When it was suggested that Indonesian gamelan music, with its endless flow of repetitious pattern, accompany Hans Namuth’s film of Pollock painting, the artist protested. “I’m an American painter,” he said, and the American composer Morton Feldman was commissioned to supply a score.

(Carter Ratcliff, Jackson Pollock’s American Sublime)

I was just talking about Jackson Pollock (Jack the Dripper) with my young friend Melissa not long ago, when she and I saw some of his work. One of her first comments was, “Oh, now I get it. You really have to see these in person!”, and although that’s true of pretty much any artist, it’s even more so with Pollock.

What doesn’t come through in reproductions is the size of most of his paintings, which are extremely large, and the texture of the paint, which in many of his works looks to be almost one inch thick. All of which is lost in translation to the printed page. But when you see them in person, there is something really magical going on.

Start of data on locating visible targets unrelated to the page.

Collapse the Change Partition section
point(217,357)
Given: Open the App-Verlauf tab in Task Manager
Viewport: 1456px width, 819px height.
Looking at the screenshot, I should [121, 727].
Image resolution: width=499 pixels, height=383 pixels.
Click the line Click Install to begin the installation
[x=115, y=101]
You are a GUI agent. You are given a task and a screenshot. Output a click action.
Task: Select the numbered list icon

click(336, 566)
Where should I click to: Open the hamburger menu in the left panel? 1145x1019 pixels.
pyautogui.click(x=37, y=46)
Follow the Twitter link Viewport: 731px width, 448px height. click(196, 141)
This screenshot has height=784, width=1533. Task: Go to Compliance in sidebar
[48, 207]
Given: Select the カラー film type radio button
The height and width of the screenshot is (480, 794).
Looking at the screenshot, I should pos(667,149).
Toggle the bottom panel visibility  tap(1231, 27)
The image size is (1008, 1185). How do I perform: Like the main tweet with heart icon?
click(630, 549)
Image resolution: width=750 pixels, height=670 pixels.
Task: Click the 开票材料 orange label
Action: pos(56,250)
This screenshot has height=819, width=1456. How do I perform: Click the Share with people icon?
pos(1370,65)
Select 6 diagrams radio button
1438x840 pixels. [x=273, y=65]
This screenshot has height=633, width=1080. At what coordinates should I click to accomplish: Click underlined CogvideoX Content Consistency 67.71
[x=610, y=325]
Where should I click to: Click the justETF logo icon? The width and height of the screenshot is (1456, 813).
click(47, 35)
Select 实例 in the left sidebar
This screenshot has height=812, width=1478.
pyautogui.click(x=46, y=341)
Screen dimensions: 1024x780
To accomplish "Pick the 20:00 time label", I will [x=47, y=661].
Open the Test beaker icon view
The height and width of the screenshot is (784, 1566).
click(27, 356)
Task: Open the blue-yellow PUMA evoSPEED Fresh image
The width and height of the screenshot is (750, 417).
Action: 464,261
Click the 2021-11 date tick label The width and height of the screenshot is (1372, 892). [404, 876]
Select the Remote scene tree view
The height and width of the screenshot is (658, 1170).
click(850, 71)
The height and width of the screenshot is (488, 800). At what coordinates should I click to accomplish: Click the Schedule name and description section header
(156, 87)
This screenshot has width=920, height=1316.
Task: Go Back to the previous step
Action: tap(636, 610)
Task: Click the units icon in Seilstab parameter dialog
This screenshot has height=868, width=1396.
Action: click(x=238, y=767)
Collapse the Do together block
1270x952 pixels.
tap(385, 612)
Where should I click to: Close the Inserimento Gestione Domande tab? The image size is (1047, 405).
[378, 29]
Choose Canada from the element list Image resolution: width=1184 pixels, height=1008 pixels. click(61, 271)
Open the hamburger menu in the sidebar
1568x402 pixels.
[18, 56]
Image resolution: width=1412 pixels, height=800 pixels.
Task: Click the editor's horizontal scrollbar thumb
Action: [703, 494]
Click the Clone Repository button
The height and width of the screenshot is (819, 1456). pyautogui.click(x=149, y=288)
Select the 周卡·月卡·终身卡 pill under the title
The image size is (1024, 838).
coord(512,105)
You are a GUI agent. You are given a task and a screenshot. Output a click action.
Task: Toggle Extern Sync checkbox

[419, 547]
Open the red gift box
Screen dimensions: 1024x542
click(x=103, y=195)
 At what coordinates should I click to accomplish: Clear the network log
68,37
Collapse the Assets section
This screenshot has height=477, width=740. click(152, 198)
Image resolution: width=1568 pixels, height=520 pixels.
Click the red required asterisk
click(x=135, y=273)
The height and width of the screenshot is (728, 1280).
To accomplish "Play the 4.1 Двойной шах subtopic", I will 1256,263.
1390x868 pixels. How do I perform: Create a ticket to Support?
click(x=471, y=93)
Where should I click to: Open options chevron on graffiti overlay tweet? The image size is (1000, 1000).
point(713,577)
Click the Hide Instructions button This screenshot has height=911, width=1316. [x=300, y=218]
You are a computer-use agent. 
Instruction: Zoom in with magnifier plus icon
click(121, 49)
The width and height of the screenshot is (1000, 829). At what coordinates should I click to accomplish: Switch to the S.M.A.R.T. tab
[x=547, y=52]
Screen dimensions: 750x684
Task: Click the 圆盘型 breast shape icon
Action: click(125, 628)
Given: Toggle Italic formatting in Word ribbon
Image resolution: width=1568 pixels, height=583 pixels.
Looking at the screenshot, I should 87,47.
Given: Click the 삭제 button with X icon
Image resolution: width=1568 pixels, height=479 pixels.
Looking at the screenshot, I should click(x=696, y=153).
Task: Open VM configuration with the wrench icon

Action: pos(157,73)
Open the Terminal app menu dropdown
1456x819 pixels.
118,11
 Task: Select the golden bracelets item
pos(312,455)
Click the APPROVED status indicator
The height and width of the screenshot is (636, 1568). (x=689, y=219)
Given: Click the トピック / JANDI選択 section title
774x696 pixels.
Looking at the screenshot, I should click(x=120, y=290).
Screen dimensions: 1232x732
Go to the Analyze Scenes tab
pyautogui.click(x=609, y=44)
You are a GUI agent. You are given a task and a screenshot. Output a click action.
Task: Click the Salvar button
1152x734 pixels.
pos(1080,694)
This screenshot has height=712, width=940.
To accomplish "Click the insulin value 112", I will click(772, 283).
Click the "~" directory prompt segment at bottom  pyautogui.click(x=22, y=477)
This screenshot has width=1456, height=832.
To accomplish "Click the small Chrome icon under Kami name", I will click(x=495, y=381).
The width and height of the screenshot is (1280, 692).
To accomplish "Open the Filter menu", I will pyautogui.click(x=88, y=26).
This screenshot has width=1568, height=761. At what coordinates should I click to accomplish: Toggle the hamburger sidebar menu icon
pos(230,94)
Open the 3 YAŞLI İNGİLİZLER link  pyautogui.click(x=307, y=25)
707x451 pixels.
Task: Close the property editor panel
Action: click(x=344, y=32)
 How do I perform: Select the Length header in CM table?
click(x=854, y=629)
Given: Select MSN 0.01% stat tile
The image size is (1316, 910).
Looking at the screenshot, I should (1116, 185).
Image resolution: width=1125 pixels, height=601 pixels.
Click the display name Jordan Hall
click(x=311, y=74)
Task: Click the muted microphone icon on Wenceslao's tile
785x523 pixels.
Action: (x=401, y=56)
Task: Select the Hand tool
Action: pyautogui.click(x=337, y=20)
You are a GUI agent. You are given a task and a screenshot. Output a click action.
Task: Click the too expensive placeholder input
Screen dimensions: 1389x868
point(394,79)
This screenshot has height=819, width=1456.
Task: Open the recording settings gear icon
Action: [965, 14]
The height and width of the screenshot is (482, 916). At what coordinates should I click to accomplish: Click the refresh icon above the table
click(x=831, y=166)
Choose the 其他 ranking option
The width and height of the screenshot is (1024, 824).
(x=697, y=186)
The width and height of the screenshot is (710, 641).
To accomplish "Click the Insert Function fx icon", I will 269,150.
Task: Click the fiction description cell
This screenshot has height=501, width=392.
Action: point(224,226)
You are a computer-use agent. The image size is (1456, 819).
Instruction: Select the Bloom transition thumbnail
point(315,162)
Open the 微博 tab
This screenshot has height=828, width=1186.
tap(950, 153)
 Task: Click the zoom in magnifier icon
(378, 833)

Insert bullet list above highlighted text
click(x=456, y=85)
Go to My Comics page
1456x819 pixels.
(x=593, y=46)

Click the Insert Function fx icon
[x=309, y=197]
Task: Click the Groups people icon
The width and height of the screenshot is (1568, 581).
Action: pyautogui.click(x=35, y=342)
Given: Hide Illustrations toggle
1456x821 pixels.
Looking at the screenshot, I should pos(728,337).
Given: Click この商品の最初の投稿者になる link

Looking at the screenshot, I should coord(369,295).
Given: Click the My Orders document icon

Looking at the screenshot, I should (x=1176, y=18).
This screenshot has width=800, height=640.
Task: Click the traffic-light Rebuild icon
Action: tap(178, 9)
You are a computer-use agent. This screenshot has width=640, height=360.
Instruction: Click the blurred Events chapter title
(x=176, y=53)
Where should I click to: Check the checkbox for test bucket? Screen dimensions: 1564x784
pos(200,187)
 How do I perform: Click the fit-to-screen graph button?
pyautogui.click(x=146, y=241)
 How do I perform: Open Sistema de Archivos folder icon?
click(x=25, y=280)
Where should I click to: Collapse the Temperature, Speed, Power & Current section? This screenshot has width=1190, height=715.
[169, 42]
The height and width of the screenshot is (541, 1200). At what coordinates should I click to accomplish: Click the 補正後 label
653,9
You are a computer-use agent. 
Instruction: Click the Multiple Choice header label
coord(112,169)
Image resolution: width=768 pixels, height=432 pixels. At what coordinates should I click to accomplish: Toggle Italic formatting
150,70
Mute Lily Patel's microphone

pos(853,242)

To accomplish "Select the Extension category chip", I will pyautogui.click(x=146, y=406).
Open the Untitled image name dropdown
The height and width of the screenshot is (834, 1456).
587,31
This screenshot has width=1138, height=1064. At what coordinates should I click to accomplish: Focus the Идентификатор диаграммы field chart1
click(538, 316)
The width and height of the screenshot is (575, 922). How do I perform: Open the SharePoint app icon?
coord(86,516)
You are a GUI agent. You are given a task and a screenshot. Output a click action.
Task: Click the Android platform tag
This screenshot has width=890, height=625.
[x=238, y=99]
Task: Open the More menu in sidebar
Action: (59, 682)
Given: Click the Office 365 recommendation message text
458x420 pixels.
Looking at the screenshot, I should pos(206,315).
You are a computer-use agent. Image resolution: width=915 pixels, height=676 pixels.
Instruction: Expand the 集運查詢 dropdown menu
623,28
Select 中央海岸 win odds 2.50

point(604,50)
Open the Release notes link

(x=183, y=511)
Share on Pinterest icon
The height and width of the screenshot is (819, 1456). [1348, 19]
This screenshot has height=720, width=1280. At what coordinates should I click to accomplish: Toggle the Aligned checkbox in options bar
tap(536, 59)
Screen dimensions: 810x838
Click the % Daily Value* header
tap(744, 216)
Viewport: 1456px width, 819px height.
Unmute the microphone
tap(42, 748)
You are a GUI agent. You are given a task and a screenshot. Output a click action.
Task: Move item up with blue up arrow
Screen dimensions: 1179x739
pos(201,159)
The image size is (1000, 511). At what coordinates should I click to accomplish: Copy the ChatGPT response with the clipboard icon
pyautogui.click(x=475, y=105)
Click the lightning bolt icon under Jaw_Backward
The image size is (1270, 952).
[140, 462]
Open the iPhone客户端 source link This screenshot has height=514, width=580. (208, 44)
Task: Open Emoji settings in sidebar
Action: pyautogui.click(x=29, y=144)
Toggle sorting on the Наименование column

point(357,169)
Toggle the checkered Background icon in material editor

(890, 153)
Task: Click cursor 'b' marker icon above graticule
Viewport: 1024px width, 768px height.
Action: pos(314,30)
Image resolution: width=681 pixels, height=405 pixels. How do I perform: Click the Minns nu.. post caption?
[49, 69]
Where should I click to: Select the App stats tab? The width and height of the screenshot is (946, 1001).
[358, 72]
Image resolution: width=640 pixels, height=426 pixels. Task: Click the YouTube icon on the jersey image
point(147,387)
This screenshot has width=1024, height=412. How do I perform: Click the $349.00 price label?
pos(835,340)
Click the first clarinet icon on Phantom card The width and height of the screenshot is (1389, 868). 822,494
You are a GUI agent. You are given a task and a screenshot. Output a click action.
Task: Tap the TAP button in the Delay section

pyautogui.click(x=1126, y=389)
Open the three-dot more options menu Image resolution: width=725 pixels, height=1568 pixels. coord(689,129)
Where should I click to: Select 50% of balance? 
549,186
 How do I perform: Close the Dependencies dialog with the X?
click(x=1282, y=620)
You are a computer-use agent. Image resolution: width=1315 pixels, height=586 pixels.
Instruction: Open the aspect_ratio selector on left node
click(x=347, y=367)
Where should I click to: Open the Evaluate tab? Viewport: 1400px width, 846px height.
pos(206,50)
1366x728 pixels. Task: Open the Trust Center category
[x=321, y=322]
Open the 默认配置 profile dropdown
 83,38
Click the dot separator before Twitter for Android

So, OK, everyone could drizzle paint on a canvas and create abstract art like this, but there are two problems. First, you could do it, but you’re not going to achieve the same results (and really, you couldn’t do it with the same technique. It takes skill to achieve interesting patterns and textures in an abstract work, look at Mondrian’s work for example). And second, you’d be about 60 years too late to splatter paint on a canvas and call it art. In art, much like music, originality is highly prized. If you want to be a famous artist, you’d better be the first person to do something … or raise the bar on something that’s been done before. How many composers living today write music like Beethoven’s? His piano music led to developments in the technology of the instrument that have hardly been improved in almost two centuries since his death.